Accepting My Bi-ness: Part II

I had just started my library job in December, and at that point we were still working in pairs. So when I came across a young adult book titled The Journey Out: A Guide for and about Lesbian, Gay, and Bisexual Teens I commented to my coworker "You know, it's funny how some people don't know their sexual orientation for years. How can you not know something as obvious as what gender you like?"

Bi pride flag
That's a question I had been asking ever since I became an adult, or maybe before, and in retrospect it's rather amusing. The annoying thing is that I'm still not entirely sure what the answer is, though I'm not quite as baffled as I used to be.
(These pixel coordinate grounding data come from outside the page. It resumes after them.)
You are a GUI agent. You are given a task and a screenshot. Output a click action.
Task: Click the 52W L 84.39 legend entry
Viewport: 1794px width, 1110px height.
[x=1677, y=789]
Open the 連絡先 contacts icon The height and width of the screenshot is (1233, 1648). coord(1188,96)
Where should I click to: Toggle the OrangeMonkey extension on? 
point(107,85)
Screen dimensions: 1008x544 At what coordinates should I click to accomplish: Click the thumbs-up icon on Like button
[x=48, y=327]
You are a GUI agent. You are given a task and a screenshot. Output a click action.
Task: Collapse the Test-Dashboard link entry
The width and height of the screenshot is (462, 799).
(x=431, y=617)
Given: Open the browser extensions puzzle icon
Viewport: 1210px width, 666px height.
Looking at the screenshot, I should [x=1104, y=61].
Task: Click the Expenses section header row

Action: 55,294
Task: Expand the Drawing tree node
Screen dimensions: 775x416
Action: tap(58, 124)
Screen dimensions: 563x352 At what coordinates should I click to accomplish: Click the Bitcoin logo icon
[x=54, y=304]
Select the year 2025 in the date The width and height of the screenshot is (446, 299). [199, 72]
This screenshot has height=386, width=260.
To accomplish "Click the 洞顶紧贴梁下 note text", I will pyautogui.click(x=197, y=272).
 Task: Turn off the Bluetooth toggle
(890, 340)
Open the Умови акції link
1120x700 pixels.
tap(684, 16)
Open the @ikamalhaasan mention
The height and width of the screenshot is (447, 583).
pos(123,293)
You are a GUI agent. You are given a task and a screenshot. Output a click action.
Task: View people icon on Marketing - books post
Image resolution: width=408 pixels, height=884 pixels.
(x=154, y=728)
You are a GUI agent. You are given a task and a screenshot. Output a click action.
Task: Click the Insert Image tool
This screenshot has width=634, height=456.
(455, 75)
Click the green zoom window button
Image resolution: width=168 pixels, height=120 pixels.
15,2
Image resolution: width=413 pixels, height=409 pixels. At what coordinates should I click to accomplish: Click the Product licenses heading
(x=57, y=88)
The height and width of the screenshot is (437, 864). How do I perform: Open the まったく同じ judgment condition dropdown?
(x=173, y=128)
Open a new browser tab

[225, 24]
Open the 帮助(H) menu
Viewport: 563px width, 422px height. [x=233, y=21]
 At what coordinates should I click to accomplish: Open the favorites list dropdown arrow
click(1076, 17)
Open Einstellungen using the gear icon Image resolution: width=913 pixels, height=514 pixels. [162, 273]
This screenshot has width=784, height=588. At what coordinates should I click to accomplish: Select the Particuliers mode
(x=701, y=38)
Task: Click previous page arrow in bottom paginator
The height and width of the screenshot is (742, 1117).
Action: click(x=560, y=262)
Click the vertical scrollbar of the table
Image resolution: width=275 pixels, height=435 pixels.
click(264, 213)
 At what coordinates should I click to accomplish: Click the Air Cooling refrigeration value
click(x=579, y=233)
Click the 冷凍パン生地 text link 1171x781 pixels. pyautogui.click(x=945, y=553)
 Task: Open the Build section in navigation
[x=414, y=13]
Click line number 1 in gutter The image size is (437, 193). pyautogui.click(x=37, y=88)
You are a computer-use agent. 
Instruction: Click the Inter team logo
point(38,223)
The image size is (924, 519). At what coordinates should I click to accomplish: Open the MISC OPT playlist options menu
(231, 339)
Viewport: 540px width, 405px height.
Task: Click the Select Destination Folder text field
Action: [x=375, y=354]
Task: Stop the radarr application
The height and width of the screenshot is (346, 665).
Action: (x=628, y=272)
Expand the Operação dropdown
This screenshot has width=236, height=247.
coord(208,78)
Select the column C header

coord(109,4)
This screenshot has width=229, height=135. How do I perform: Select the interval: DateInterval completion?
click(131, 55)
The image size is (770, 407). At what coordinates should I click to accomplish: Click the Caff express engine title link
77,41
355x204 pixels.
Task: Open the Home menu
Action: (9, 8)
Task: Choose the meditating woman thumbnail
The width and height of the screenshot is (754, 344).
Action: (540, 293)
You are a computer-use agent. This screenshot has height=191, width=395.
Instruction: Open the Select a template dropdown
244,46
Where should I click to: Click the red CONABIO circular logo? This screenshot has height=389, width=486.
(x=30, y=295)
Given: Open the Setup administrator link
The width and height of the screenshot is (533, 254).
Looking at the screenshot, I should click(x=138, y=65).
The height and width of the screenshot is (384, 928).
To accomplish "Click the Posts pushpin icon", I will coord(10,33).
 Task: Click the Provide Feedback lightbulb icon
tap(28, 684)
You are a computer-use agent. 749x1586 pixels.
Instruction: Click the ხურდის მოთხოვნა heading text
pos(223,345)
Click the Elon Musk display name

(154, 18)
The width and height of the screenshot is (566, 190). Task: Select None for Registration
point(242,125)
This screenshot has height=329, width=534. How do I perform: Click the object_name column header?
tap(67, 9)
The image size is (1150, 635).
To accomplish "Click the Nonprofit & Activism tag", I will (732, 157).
When I finished my work that day I retrieved the book because I hoped it would help answer that question. And it did, in a way. I can't remember the contents, but something about it made me think, and consider everything I wrote about in my last post, and more. I realized that my attraction to women went back years, and I was finally forced to face the fact: I am bisexual, and had been denying what I am for a long time.

I was very uncomfortable with this realization. But my discomfort wasn't with whether I would be accepted by friends and family, I think it was because it was my understanding of myself had been upset. And I was ashamed of my discomfort. It was because of that shame that I couldn't publicly talk about when/how I realized I was bi at the time, and I didn't expect to be able to write about it so soon after. I'm actually shocked to find myself writing about it so easily, now.

When I told my mom that I'm bi she told me she already knew. That surprised me, but she pointed out that I had questioned my orientation before. (She also knew I was Pagan long before I ever figured that out, and also suspected that I was falling in love with the boyfriend before I realized I had any feelings for him.) I can't remember what my boyfriend said when I told him, but he's quite happy that I can appreciate a good looking woman with him. Not that I don't give him a hard time for ogling an attractive waitress when we have dinner together, right after I've been eyeing her myself...

I'm still learning about the LGBT community, and getting used to actually being LGBT myself, instead of an ally. By now I'm very comfortable saying that I'm bi, but it's still strange to think of myself as part of a community that I had always looked at from the outside.


Magaly Guerrero said...

Sometimes those who love us can see us before we do. A long time ago I had to do something very difficult, leave someone for a reason he didn't understand at the time: he needed to find himself. Years later, he told me "Now I understand why you left me." It wasn't about being gay or straight, in our case, just about needed time to find other things and learn about the world, but I saw his needs before he knew he had them. I understand why your mom knew.

I'm very happy that you and your boyfriend can share all kinds of experiences, and even more joyful that you are finding yourself ;-)

Debra She Who Seeks said...

Moms know everything.

Sarita Rucker said...

Magaly -- It's funny how sometimes others can see things more clearly. It's like being too close can make it hard to see something.

Debra -- Not quite, but she can figure out some things before me.